2. Renforcer les capacités de signalement des maires
Dans le même esprit de contribution à la lutte contre le narcotrafic au niveau local, renforcer le rôle de signalement des maires, notamment vis-à-vis des commerces présentant un profil anormal laissant soupçonner des activités de blanchiment - inactivité, mises en liquidation et changements de propriétaires fréquents. Comme l'a souligné Éric Piolle, maire de Grenoble733(*), « s'agissant du repérage destiné à lutter contre le blanchiment, nous disposons souvent d'indices grâce à des indiscrétions ou à des rumeurs au sujet des repreneurs de tel ou tel commerce [...] mais la démonstration du blanchiment nécessite un travail d'enquête approfondi et je ne pense pas que nous devions nous engager plus avant en la matière ».
Guillaume Valette-Valla, alors directeur de Tracfin, a en effet rappelé lors de son audition à huis clos par la commission734(*) que les maires, mais aussi les parlementaires ou toute entité publique avaient la faculté - et non l'obligation, comme les professions soumises à la réglementation LCB-FT - d'adresser des informations pertinentes sur un commerce au profil ou à l'activité suscitant des soupçons. Cette possibilité n'est pas toujours connue des élus eux-mêmes : comme l'a démontré la table ronde des maires ruraux735(*), les responsables locaux ne sont que peu informés de l'existence d'un tel outil.
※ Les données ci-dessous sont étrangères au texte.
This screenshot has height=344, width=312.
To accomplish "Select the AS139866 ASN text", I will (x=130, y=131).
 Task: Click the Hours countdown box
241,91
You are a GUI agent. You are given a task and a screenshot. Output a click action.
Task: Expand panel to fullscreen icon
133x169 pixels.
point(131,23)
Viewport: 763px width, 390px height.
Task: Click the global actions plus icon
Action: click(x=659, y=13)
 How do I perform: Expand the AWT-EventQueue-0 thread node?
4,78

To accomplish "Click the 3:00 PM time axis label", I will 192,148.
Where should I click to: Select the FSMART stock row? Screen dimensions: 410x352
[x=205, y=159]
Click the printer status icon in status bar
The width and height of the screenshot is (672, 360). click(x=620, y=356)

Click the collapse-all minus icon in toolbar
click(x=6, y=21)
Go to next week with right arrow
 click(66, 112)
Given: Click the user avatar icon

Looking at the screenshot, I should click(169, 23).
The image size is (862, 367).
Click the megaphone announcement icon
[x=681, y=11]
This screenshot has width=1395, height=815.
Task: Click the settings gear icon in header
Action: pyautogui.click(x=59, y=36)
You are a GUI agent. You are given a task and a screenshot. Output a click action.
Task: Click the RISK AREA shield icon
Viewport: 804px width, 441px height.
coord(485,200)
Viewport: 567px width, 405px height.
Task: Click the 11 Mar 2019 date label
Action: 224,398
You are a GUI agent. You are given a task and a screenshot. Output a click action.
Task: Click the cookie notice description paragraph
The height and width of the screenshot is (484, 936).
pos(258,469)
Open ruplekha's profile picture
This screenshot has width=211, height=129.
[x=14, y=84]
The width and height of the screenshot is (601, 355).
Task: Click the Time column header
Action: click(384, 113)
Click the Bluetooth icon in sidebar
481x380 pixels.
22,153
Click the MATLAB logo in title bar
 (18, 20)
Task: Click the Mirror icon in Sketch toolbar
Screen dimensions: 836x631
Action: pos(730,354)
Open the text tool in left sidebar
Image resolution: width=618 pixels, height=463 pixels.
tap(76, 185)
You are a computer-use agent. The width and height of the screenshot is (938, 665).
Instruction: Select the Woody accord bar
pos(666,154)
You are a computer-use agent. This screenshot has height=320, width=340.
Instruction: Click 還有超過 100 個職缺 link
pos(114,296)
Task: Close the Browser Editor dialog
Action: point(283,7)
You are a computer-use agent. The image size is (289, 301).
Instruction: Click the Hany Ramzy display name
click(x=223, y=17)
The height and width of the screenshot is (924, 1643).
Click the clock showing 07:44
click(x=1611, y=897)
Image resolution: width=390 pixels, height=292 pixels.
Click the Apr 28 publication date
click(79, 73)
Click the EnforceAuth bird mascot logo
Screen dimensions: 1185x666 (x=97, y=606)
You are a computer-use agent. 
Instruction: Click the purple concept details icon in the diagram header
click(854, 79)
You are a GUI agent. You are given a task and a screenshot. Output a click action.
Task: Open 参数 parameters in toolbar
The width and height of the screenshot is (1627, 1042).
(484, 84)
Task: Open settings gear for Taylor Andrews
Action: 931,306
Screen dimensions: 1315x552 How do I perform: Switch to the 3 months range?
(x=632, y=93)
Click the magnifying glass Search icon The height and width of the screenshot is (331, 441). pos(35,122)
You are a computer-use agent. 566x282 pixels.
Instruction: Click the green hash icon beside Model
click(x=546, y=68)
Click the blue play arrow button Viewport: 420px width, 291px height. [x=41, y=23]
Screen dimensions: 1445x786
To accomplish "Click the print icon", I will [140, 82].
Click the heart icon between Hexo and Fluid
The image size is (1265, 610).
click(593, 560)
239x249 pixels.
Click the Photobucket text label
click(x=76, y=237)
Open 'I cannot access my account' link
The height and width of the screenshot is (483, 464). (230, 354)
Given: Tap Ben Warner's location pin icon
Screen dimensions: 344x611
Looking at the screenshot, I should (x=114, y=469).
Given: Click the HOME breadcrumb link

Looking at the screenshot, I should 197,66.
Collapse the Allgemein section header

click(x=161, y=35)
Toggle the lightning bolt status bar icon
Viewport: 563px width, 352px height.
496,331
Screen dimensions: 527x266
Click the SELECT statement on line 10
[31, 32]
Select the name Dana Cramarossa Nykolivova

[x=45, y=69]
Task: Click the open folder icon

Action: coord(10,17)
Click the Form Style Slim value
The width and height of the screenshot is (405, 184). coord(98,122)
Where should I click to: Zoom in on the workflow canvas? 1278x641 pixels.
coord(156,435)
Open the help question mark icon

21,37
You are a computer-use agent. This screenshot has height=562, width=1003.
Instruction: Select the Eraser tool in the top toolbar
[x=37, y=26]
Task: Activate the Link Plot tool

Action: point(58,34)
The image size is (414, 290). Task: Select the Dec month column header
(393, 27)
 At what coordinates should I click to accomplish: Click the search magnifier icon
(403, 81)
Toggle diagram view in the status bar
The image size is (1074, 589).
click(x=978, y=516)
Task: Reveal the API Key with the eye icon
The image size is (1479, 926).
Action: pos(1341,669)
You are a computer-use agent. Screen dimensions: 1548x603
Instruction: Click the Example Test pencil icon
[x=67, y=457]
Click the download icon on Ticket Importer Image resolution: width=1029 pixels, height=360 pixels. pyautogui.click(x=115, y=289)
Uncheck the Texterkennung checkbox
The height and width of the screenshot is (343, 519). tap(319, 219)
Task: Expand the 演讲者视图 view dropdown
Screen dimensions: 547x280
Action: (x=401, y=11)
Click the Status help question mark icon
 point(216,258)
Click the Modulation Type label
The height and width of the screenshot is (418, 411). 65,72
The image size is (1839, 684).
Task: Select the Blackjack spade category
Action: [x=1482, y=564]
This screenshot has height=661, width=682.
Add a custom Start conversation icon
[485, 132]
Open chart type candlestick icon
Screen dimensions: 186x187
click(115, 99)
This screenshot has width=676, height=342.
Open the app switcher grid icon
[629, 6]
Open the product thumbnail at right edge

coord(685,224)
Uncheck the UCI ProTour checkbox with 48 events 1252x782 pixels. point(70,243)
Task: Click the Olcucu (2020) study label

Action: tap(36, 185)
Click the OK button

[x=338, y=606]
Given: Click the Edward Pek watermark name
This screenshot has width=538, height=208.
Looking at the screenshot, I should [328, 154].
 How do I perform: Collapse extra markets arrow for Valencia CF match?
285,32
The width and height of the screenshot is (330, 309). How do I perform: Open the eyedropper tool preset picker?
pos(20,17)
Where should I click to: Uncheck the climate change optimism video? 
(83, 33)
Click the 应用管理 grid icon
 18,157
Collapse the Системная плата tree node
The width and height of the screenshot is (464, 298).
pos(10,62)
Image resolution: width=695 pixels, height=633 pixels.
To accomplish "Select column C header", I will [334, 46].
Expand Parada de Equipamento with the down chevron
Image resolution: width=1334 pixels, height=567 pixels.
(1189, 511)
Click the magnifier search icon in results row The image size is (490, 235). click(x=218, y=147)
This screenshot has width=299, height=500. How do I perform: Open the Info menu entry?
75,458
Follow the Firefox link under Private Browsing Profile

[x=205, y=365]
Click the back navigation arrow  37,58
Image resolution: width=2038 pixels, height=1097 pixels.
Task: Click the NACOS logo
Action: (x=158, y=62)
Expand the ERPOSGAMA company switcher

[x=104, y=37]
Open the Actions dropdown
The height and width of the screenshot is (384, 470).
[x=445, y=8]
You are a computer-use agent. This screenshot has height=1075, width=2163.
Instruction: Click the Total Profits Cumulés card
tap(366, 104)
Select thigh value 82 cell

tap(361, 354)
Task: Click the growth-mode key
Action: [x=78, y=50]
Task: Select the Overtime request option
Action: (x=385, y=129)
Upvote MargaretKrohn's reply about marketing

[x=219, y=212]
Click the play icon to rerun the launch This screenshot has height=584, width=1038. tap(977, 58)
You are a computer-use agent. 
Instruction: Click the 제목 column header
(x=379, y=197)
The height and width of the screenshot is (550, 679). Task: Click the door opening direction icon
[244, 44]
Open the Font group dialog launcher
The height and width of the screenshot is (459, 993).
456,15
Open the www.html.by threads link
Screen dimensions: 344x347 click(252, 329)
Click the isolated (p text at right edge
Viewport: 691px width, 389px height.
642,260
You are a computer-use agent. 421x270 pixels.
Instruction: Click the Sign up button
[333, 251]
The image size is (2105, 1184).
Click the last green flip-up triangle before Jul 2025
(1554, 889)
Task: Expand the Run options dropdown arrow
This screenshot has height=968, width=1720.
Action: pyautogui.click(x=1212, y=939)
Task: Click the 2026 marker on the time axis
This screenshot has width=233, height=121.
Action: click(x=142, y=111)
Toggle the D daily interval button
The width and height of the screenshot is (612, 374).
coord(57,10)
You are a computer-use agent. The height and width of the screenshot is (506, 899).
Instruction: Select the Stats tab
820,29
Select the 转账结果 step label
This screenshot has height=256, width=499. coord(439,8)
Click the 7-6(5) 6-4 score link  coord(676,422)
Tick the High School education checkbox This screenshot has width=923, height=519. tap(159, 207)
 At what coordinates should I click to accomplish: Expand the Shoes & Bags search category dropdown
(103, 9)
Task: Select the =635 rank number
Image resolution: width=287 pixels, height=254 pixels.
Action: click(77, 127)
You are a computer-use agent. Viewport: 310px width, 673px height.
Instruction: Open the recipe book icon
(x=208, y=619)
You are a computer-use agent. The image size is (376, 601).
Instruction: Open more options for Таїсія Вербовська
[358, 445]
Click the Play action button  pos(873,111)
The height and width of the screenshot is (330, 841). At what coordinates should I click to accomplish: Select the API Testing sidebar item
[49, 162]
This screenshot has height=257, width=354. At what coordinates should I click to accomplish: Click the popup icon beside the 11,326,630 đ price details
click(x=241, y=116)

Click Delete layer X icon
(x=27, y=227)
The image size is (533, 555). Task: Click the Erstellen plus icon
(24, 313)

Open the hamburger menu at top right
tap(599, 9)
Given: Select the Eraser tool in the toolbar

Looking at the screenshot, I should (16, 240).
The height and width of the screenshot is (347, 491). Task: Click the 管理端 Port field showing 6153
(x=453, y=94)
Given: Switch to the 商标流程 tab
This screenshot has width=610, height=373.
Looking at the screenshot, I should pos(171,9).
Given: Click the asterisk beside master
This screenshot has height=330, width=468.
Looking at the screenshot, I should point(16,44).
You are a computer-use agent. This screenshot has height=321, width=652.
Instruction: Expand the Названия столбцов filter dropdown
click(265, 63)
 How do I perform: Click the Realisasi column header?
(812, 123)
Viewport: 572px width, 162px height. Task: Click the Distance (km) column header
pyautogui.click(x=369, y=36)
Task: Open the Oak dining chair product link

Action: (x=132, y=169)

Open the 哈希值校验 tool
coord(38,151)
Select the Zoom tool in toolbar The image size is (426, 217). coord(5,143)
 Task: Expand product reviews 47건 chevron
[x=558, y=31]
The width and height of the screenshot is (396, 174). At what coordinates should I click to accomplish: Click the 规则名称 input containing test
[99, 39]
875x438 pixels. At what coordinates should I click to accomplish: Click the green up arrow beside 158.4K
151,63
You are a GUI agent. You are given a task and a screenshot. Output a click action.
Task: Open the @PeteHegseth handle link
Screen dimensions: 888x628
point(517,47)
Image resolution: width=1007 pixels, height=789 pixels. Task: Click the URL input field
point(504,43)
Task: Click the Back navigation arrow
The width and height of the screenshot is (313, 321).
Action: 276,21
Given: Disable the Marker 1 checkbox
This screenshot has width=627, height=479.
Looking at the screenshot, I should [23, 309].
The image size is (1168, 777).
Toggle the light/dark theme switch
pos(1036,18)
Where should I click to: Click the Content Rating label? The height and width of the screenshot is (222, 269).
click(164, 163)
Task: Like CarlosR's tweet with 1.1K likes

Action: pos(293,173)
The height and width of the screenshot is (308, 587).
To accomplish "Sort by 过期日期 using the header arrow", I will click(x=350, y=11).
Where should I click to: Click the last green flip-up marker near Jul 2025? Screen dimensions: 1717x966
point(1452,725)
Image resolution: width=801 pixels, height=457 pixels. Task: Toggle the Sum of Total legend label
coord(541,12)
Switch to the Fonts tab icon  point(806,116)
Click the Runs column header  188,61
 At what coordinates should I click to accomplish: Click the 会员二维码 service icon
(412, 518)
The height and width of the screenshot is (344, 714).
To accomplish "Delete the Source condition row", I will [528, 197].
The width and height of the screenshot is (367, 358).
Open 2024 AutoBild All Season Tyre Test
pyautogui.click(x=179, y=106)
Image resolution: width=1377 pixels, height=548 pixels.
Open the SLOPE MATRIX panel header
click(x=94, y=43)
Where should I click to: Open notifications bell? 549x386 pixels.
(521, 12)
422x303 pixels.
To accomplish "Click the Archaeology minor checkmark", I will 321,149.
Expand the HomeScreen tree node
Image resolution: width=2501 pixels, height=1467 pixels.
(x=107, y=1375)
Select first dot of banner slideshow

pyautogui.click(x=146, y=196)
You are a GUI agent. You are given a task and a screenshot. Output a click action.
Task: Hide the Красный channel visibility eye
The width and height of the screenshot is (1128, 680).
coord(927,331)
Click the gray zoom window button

Enfin, ce rôle de « vigies » pourrait être renforcé par la possibilité de demander à l'autorité préfectorale la fermeture de commerces se livrant à la vente de stupéfiants ou la facilitant, sur le modèle des dispositions existantes pour la vente de tabac illégal.
De manière plus générale, le besoin a été exprimé par les élus d'une clarification du cadre de l'échange d'informations sur le trafic de stupéfiants : Denis Mottier, chargé de mission sécurité et prévention de la délinquance à l'Association des maires de France et des présidents d'intercommunalité736(*), a ainsi souligné que « le cadre d'échanges d'informations à portée confidentielle n'est pas suffisamment protecteur pour le service de l'État ou pour le maire », ce qui pose la question suivante : « Comment organise-t-on la communication d'informations sensibles entre l'élu, le maire et les forces de sécurité ? ».
Recommandation n° 18 de la commission d'enquête : faciliter la remontée d'informations par les maires :
· Informer systématiquement les maires, en particulier de communes rurales, de la possibilité de signaler à Tracfin les commerces de leur commune soupçonnés de servir au blanchiment du produit de trafics ;
· Leur donner la possibilité de demander à l'autorité préfectorale la fermeture de lieux permettant la vente de stupéfiants, sur le modèle des dispositions existantes en matière de vente illégale de tabac ;
· Clarifier le cadre des échanges d'informations relatives au trafic de stupéfiants entre les maires, la police et l'autorité judiciaire.
* 731 Voir la partie II-6.
* 732 Cas cité par le procureur de la République de Dijon.
* 733 Audition du mardi 6 février 2024.
* 734 Audition du 30 novembre 2023.
* 735 Table ronde du 29 février 2024.
* 736 Table ronde du 29 février 2024.